In the US we just had the most interesting election of my lifetime. What to do now that all the hullabaloo is over? Take the civics quiz to see much you remember from Social Studies and how closely you have been paying attention.
The core message – that we ignore civics at our peril – is well taken. Social Studies is one of the subjects that has taken a hit under NCLB. Publishers, to their credit, have tried to help by creating programs like QuickReads (Pearson) that teaches reading fluency through Social Studies and Science. The reading passages are aligned to grade level standards. But don’t you think it is a little odd that we have to “sneak” this in?
Elected officials did significantly worse than average citizens on this test. While this sounds horrible – well it is. 79% don’t know that the Bill of Rights expressly prohibits establishing an official state religion and only 32% can properly define the free enterprise system.

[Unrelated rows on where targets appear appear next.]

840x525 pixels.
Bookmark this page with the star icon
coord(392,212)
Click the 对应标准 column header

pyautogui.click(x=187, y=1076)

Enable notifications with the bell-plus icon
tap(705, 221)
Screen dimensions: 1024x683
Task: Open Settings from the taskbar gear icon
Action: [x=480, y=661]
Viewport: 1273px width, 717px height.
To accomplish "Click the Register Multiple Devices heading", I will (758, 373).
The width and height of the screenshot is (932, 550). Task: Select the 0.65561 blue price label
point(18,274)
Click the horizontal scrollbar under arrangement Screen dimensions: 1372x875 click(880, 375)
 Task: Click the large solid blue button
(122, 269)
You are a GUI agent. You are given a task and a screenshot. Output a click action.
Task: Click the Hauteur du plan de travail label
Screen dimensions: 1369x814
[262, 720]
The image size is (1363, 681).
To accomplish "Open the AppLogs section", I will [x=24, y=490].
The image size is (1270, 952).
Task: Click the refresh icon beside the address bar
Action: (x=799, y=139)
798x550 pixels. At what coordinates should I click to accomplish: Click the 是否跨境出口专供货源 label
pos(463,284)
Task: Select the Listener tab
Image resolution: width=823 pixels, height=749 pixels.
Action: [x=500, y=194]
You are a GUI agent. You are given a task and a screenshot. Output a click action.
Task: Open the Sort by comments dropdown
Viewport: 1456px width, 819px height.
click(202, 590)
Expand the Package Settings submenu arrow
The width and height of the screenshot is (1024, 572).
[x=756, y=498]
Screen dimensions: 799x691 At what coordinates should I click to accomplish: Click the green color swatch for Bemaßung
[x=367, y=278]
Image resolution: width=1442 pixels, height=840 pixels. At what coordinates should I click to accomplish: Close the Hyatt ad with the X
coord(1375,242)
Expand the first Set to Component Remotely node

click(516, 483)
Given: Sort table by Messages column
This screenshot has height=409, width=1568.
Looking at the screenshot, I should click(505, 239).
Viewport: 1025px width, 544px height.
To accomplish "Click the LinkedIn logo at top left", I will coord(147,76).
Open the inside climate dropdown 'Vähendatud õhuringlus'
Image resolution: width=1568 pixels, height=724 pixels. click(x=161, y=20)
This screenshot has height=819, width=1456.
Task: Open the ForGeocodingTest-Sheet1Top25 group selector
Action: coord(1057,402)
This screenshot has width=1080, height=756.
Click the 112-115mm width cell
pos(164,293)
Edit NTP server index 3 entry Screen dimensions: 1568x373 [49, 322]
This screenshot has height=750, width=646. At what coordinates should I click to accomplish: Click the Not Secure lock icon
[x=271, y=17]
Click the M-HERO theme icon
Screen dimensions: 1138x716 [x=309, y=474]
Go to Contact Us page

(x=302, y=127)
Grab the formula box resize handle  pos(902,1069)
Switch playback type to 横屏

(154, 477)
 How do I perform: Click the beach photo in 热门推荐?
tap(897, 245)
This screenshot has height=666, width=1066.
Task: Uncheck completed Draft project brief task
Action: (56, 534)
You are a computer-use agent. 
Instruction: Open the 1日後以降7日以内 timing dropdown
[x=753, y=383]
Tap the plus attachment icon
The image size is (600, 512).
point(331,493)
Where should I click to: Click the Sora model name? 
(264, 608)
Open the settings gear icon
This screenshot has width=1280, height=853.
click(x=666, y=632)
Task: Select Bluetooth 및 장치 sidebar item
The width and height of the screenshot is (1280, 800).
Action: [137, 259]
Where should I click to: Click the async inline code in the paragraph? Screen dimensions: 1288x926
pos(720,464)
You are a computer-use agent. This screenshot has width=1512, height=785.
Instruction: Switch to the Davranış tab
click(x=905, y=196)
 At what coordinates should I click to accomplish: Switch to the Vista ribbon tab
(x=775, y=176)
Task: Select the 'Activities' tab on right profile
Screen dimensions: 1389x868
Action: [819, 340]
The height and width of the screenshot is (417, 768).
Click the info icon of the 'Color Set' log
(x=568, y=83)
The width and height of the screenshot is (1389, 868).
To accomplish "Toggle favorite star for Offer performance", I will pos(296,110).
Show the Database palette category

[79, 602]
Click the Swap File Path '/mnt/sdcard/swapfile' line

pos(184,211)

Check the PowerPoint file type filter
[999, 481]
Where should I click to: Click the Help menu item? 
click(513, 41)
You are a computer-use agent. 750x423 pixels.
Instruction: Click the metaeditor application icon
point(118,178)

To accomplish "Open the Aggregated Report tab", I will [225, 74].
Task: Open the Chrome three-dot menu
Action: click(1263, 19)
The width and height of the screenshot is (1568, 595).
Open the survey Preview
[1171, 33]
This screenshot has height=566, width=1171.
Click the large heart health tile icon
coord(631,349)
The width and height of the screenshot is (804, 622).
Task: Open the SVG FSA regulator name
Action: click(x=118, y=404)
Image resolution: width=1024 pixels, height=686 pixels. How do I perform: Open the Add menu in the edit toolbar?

If you wonder why we have an endless stream of deficits and a soaring national debt look no further than the 59% who were unable to identify business profit as “revenue minus expenses.” Sigh.
Or not. I don’t buy that somehow in the past we had this idyllic total knowledge of the public sphere and that all citizens were well informed. We have always been free to be informed and free to be ignorant. These days – with information overload hitting us from all sides – a little selective ignorance isn’t a bad thing, its a survival instinct. That said – if ignorance is bliss why aren’t more people happy?
I follow politics the way a lot of people follow sports so I’m fairly well tuned in. I was also a History/Political Science major in college. That would explain how I got 100% on the quiz. No – I didn’t peek.
So in this week of Thanksgiving see how tuned in you are to civics and perhaps learn a thing or two. See if you can beat the 78% average for the month.
The Intercollegiate Studies Institute puts a survey out every year. Their mission is “to further in successive generations of American college youth a better understanding of the economic, political, and ethical values that sustain a free and humane society.”